When to use this skill
Use this skill when:
- Creating commits with proper message formatting
- Managing feature branches and releases
- Syncing Git state with task tracking systems
- Implementing atomic commits across multiple files
- Detecting and auto-committing completed work
- Validating changes before committing
Core Concepts
Atomic Commits
An atomic commit is a single, self-contained change that:
- Fixes ONE issue or implements ONE feature
- Can be reverted without breaking other changes
- Passes all tests and validation
- Has a clear, descriptive commit message
Benefits:
- Easy to understand changes
- Simpler debugging and rollbacks
- Better code history
- Easier to cherry-pick changes
Enforcement Rules:
- Maximum ONE issue/task per commit
- Strict validation before commit
- Dependency checking
- No bypassing atomic commit requirement
Conventional Commits
Format: {type}({scope}): {issue_id} {title}
Types:
feat: New featurefix: Bug fixrefactor: Code refactordocs: Documentationtest: Test additions/updateschore: Build, dependencies, tooling
Examples:
feat(auth): TASK-42 Add JWT token validation
fix(api): ISSUE-123 Handle null responses correctly
docs(readme): Update installation instructions
test(utils): Add tests for date formatting
Beads Integration
Real-time synchronization with Beads task tracking:
- Sync Git commits with task status
- Auto-update task status on commit
- Track issue references in commits
- Validate task completion before merge
Step-by-Step Workflow
1. Create a Feature Branch
# Create branch from main
git checkout main && git pull
git checkout -b feat/TASK-42-description
# Branch naming: {type}/{issue-id}-{short-description}
2. Make Changes
Edit files for a single feature/fix:
# Edit files
vim src/feature.ts
# Stage changes
git add src/feature.ts
# Check status
git status
3. Validate Before Committing
Ensure quality before commit:
# Run tests
npm test
# Check linting
npm run lint
# Type check
npm run type-check
# Validate changes meet atomic commit rules
# (Max files, single issue, proper formatting)
4. Create Atomic Commit
# Commit with proper format
git commit -m "feat(module): TASK-42 Add new feature"
# The commit will:
# 1. Validate message format
# 2. Check file count (< 50 files)
# 3. Verify single issue reference
# 4. Update Beads task status
# 5. Run pre-commit hooks
5. Sync with Beads (if using task tracking)
# Auto-sync happens on commit, but manual sync available:
git beads-sync TASK-42
# Updates: task status, linked commits, dependencies
6. Create Pull Request & Merge
# Push to remote
git push -u origin feat/TASK-42-description
# Create PR (on GitHub/GitLab)
# Reference task: "Closes TASK-42"
# Wait for reviews and CI
# Merge when approved
git merge feat/TASK-42-description
Common Scenarios
Scenario 1: Single File Bug Fix
Task: BUGFIX-89 "Fix null pointer in auth service"
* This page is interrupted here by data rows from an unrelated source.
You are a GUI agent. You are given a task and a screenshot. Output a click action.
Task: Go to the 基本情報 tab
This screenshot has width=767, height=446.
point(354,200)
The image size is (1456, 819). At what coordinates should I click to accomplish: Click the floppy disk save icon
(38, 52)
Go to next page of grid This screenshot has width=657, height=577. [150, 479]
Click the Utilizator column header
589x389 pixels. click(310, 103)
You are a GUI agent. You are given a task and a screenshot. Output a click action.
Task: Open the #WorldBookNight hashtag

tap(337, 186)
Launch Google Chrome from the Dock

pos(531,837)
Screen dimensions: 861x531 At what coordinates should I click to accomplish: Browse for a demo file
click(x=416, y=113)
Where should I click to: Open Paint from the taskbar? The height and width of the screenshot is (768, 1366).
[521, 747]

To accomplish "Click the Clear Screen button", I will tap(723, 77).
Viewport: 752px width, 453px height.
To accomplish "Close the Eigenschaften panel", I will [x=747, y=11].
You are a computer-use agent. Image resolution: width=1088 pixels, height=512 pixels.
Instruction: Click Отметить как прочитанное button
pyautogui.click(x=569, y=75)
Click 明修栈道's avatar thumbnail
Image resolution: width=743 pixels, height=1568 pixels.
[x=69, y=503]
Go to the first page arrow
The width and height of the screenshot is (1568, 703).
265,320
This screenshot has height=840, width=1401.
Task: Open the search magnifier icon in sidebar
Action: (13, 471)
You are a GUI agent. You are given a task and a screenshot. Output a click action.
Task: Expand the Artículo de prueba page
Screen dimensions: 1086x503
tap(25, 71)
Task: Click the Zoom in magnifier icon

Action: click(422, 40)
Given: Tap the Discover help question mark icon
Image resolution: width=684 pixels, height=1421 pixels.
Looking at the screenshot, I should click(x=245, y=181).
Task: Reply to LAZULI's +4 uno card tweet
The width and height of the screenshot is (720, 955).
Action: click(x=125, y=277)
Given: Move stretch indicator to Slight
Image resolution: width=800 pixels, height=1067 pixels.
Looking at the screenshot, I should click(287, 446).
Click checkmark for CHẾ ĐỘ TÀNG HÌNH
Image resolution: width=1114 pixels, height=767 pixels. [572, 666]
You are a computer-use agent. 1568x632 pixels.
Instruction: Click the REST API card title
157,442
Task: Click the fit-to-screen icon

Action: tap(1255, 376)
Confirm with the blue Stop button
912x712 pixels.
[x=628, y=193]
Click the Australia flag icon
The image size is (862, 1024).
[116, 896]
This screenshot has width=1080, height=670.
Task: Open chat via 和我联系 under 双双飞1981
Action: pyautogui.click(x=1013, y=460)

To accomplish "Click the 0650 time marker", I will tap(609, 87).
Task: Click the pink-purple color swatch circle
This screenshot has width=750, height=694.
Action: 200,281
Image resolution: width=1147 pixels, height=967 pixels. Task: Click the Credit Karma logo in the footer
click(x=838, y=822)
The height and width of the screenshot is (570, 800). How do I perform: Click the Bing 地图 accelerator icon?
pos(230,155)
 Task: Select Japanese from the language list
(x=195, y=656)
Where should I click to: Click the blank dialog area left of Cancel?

git checkout main && git pull
git checkout -b fix/BUGFIX-89-null-pointer
vim src/auth/service.ts
npm test # Verify fix works
git add src/auth/service.ts
git commit -m "fix(auth): BUGFIX-89 Handle null user object"
Commit validates:
- ✅ Single file (< 50 limit)
- ✅ Proper message format
- ✅ Single issue reference
- ✅ Tests passing
Scenario 2: Feature with Multiple Files
Task: FEAT-156 "Add user preferences UI"
git checkout -b feat/FEAT-156-user-prefs
vim src/components/Preferences.tsx
vim src/api/preferences.ts
vim src/styles/preferences.css
npm test
git add src/components/Preferences.tsx src/api/preferences.ts src/styles/preferences.css
git commit -m "feat(ui): FEAT-156 Add user preferences panel"
Commit validates:
- ✅ Multiple related files (same feature)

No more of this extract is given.